Assigned task:
Beneath this task are records; print exactly the stretch of them from the line with "Click 清除本页日志 to clear logs" through the line with "Click 'HTTP Strict", both ends included.

Data records:
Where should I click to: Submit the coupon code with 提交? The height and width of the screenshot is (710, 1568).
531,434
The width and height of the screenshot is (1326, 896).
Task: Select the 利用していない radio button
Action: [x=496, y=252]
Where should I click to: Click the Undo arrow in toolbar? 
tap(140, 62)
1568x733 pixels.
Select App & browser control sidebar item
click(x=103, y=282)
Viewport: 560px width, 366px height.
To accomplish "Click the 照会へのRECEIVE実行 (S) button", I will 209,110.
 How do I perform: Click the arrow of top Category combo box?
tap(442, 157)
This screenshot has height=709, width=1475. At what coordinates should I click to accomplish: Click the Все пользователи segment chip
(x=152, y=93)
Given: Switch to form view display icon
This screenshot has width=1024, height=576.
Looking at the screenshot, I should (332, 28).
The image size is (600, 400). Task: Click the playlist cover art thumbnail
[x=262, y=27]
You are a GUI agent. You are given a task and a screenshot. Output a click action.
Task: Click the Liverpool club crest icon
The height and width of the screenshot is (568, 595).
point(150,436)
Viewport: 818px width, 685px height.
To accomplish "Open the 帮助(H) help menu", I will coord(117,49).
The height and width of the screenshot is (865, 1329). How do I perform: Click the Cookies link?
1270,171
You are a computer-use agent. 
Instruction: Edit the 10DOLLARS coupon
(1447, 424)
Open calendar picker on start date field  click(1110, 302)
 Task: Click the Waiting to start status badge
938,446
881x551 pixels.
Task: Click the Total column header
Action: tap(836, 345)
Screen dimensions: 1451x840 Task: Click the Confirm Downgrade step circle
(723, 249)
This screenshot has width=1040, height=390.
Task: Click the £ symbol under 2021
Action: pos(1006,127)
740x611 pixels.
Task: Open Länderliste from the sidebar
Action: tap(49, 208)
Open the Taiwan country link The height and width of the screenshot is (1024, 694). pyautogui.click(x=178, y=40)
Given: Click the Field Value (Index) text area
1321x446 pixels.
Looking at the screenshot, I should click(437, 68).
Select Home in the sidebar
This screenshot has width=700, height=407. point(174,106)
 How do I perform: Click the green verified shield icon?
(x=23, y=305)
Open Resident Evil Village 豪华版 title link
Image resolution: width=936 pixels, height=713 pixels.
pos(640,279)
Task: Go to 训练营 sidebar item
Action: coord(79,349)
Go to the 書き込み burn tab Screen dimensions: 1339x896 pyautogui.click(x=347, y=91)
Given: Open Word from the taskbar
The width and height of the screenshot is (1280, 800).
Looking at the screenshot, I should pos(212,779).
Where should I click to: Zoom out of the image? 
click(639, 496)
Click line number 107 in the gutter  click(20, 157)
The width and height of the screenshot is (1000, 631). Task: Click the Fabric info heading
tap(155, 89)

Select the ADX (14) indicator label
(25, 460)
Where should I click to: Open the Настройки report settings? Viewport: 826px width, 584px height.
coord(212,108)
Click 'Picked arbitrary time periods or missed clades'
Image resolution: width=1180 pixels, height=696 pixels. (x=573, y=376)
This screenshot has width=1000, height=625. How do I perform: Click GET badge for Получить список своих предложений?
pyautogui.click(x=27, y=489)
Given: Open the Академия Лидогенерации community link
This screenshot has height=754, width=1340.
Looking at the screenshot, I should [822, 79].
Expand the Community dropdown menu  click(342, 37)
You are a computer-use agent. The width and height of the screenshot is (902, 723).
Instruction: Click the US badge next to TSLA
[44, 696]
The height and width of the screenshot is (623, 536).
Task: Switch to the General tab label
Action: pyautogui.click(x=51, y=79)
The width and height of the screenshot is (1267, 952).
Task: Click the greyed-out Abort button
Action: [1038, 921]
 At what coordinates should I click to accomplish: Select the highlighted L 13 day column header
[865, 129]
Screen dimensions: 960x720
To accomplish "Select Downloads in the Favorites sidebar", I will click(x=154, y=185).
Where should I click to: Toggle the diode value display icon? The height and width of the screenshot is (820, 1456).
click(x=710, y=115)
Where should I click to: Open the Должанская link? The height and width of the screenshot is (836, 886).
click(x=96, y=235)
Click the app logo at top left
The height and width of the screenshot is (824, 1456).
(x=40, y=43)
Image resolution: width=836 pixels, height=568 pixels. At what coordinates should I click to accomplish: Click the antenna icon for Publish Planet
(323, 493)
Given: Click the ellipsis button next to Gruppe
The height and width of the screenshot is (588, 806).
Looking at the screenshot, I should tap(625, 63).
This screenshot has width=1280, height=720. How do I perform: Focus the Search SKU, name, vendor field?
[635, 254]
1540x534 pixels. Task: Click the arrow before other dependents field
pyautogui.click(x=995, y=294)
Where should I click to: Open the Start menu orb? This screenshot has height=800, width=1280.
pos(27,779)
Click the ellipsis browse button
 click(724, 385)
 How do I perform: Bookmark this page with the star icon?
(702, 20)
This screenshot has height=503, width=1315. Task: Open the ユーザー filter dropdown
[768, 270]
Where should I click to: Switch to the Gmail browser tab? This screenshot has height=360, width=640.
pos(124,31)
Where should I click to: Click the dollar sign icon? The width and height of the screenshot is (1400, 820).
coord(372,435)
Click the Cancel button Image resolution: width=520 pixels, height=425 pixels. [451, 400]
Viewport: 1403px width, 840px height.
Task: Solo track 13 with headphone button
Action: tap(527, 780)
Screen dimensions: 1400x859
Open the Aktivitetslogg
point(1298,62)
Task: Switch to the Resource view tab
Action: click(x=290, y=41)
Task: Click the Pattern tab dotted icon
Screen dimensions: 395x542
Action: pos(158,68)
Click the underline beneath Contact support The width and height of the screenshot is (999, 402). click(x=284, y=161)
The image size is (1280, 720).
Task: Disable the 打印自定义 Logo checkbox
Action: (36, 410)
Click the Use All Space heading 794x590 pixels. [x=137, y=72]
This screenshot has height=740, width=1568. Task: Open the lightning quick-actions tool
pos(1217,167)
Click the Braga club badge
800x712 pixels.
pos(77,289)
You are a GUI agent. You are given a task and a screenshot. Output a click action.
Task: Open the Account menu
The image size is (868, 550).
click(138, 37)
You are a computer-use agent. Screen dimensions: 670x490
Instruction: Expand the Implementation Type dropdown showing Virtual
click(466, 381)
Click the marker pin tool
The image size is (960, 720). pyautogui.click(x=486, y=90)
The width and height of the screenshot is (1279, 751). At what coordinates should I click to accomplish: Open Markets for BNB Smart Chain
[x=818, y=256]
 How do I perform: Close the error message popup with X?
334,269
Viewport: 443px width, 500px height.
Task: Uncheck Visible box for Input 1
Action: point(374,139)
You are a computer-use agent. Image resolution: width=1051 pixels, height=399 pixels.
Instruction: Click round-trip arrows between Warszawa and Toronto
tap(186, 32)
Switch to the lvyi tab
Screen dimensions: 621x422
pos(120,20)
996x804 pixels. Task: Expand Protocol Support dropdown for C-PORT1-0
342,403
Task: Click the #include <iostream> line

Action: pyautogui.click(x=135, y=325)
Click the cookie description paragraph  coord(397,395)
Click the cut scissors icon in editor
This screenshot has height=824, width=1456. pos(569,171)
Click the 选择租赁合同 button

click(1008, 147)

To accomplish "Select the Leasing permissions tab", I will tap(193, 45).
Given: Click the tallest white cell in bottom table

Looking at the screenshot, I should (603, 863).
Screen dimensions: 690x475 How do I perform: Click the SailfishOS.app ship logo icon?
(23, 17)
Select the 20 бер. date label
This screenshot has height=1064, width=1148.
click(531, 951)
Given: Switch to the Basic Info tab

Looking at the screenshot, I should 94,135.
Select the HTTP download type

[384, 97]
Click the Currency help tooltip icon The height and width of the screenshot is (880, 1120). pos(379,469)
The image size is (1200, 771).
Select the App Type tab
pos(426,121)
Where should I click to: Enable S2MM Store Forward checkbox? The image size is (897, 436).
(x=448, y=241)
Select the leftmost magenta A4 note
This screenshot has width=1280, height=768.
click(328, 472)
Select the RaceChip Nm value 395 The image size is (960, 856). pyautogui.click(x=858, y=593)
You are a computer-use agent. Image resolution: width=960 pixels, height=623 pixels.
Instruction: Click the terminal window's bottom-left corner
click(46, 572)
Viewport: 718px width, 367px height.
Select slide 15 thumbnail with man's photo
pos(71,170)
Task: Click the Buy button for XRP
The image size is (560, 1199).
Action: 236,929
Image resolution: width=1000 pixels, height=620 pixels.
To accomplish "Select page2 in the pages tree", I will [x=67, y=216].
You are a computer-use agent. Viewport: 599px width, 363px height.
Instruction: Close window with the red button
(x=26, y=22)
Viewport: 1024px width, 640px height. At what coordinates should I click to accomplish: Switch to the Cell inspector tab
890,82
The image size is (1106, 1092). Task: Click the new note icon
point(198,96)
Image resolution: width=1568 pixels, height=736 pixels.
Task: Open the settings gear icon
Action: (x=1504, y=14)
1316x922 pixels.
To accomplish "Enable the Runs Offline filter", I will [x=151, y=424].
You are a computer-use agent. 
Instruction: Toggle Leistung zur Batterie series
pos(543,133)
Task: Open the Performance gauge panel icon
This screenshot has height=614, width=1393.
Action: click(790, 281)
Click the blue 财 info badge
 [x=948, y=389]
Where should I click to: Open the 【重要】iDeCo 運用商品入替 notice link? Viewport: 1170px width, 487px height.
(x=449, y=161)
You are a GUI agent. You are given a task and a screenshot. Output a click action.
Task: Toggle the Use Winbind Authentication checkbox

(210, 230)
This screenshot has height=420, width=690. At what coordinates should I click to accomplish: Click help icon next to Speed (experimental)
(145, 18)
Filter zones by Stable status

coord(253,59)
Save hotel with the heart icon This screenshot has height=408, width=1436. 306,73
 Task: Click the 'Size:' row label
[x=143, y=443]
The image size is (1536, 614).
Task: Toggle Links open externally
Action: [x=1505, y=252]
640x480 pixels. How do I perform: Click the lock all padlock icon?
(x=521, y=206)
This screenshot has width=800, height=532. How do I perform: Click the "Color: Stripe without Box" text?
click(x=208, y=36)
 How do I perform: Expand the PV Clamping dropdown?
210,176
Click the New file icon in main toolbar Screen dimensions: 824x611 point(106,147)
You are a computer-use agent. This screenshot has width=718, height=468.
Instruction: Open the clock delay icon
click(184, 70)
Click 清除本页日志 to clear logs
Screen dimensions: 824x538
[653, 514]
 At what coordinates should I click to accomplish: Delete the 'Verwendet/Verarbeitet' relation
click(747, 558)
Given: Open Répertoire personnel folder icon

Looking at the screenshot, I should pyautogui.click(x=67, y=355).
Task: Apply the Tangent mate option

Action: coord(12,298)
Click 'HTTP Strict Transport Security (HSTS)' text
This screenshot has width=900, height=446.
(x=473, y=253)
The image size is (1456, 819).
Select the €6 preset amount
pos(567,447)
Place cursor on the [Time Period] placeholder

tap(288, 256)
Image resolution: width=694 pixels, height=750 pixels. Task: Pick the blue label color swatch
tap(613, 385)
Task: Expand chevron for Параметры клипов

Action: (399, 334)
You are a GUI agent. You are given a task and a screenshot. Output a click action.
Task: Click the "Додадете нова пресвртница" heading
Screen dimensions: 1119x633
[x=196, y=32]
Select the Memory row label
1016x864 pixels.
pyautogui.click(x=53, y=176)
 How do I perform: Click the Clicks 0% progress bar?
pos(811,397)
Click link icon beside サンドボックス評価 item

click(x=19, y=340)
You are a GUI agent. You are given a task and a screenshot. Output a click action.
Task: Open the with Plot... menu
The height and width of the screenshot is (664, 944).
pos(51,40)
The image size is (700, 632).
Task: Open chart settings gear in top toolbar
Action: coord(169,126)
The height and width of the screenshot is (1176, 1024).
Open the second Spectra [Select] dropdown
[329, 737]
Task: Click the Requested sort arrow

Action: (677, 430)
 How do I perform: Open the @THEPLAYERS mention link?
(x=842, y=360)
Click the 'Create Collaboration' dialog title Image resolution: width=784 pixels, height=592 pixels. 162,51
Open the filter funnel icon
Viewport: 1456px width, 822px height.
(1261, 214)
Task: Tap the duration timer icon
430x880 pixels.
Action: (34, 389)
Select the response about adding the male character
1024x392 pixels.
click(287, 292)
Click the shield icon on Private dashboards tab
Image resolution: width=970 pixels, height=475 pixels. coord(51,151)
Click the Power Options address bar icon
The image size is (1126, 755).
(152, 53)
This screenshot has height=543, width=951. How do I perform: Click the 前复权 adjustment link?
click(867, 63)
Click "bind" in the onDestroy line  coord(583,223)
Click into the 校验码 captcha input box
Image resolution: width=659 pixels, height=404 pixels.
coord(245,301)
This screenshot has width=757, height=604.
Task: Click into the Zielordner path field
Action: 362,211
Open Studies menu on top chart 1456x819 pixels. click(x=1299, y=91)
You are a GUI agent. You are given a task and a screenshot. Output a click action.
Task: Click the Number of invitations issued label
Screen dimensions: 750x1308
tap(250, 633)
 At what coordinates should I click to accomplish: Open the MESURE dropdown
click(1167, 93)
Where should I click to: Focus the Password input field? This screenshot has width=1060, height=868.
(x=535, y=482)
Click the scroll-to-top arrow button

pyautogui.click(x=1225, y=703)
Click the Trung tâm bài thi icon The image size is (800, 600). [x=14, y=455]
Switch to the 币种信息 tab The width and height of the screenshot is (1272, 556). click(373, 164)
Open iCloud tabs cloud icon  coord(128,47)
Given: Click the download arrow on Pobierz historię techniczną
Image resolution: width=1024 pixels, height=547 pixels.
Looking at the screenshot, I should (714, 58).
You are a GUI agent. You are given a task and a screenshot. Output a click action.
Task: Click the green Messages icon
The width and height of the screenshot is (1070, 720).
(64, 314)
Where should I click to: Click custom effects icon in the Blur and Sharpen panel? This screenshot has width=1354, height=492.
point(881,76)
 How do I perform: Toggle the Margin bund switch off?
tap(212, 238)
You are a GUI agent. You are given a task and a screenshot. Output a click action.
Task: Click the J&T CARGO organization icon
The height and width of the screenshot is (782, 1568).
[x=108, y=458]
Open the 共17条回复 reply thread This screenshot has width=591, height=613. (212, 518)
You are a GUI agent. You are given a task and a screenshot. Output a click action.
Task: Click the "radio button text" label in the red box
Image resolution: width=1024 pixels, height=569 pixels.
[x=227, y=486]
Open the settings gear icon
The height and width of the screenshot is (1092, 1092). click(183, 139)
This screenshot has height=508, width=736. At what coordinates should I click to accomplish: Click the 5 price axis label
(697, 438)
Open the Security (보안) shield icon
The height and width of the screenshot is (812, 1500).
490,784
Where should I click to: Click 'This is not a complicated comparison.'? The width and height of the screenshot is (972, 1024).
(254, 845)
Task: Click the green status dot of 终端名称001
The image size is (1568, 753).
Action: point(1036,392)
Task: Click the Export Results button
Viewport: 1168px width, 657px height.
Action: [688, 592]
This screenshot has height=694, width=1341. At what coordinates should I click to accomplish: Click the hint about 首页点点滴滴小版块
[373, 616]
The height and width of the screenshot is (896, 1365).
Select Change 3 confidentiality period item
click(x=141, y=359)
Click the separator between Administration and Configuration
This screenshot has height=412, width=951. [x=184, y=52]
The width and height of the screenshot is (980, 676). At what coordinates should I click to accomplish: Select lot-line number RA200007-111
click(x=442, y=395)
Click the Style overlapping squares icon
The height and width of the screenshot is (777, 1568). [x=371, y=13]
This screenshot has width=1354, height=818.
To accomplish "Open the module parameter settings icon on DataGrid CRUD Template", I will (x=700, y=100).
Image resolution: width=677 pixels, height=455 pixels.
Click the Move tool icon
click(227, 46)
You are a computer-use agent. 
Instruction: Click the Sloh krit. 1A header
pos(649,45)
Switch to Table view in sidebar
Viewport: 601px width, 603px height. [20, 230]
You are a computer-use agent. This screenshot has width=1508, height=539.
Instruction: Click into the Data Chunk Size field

Problem solution:
Click 清除本页日志 to clear logs
Screen dimensions: 824x538
[653, 514]
 At what coordinates should I click to accomplish: Delete the 'Verwendet/Verarbeitet' relation
click(747, 558)
Given: Open Répertoire personnel folder icon

Looking at the screenshot, I should pyautogui.click(x=67, y=355).
Task: Apply the Tangent mate option

Action: coord(12,298)
Click 'HTTP Strict Transport Security (HSTS)' text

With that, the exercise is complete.